AVAILABLE DATA: Begin

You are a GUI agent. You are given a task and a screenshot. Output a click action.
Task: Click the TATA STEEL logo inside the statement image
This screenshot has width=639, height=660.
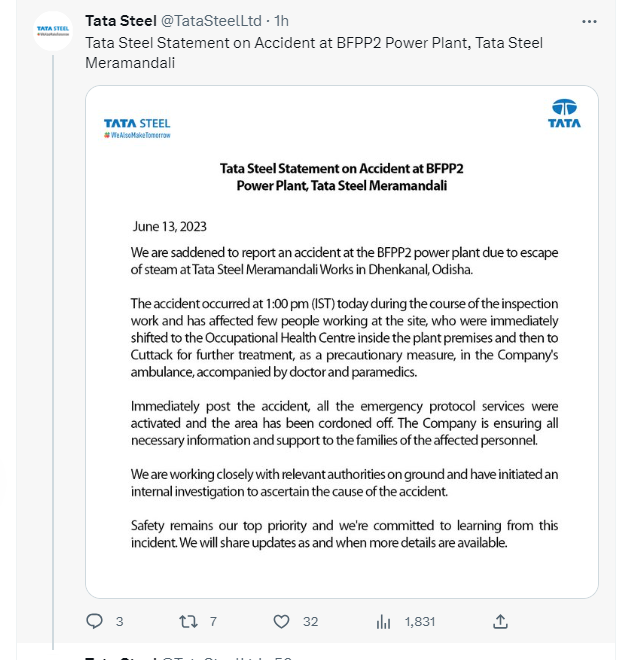137,124
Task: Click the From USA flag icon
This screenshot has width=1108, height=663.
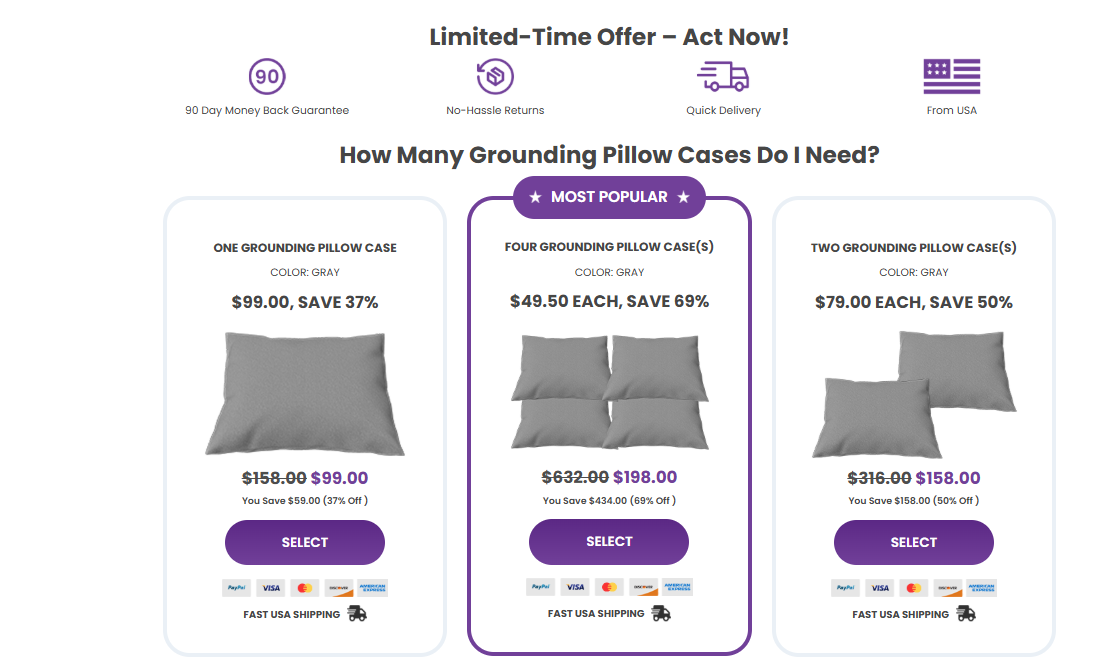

AVAILABLE DATA: End

WORK INSTRUCTIONS: Your answer must be the records exactly as they stand, with no pictures in it.

YOUR SOLUTION:
You are a GUI agent. You are given a task and a screenshot. Output a click action.
Task: Click the TATA STEEL logo inside the statement image
This screenshot has width=639, height=660.
137,124
Task: Click the From USA flag icon
This screenshot has width=1108, height=663.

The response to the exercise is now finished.